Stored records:
****************

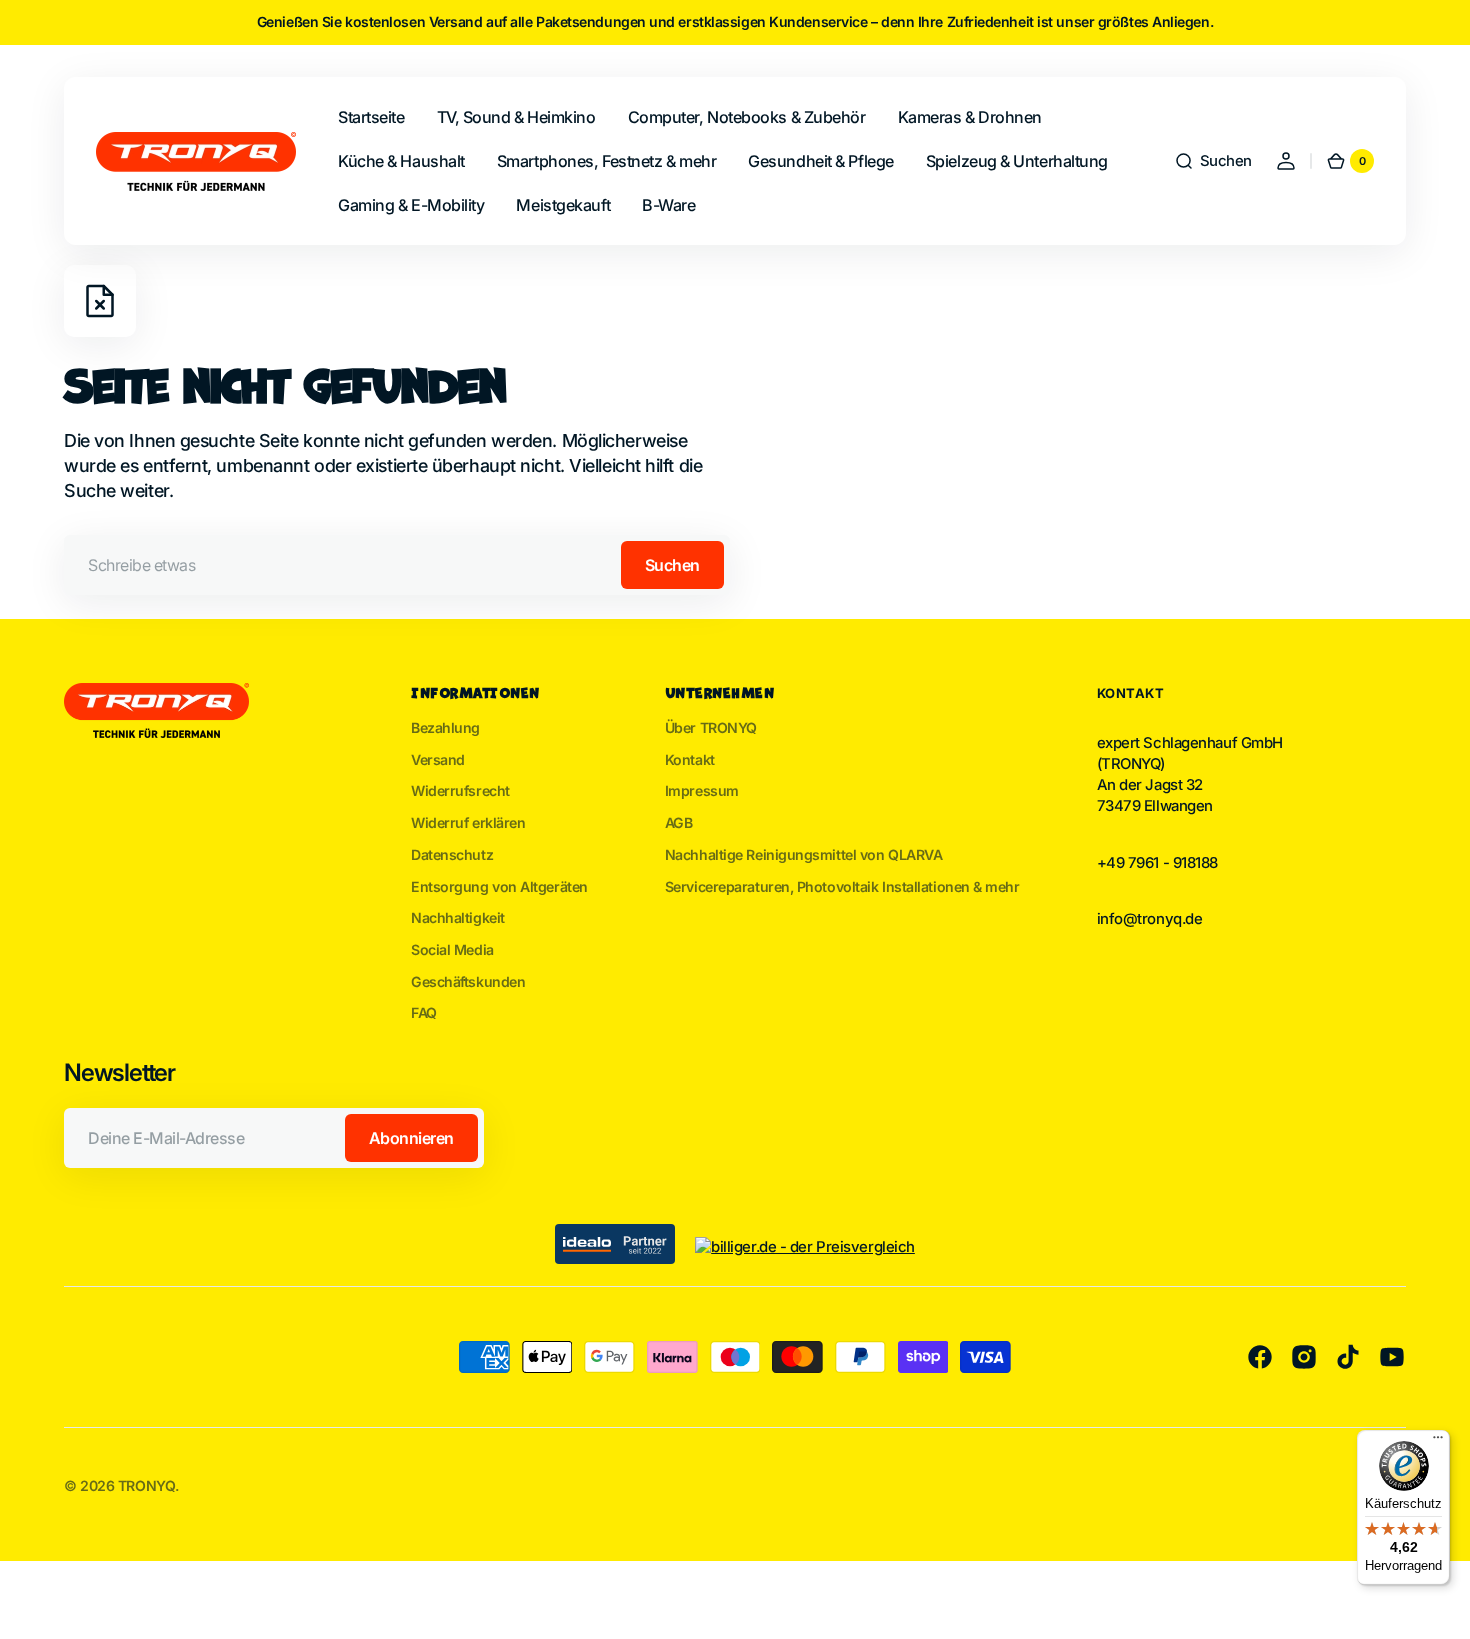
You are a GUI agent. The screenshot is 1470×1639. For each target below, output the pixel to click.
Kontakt (690, 759)
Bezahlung (445, 727)
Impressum (702, 790)
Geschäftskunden (468, 981)
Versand (438, 759)
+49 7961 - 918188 (1157, 863)
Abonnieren (411, 1138)
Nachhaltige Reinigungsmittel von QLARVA (804, 854)
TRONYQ (146, 1485)
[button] (1213, 161)
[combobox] (397, 565)
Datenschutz (452, 854)
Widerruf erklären (468, 822)
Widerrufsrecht (460, 790)
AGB (679, 822)
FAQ (424, 1012)
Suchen (672, 565)
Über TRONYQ (711, 727)
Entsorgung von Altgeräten (499, 886)
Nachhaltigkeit (458, 917)
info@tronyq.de (1150, 919)
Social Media (452, 949)
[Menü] (1438, 1442)
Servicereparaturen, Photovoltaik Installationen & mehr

****************

Required action: Lines from the one containing "FAQ (424, 1012)" through the last line of the records, restated word for word: that is the whole response.

Your response:
FAQ (424, 1012)
Suchen (672, 565)
Über TRONYQ (711, 727)
Entsorgung von Altgeräten (499, 886)
Nachhaltigkeit (458, 917)
info@tronyq.de (1150, 919)
Social Media (452, 949)
[Menü] (1438, 1442)
Servicereparaturen, Photovoltaik Installationen & mehr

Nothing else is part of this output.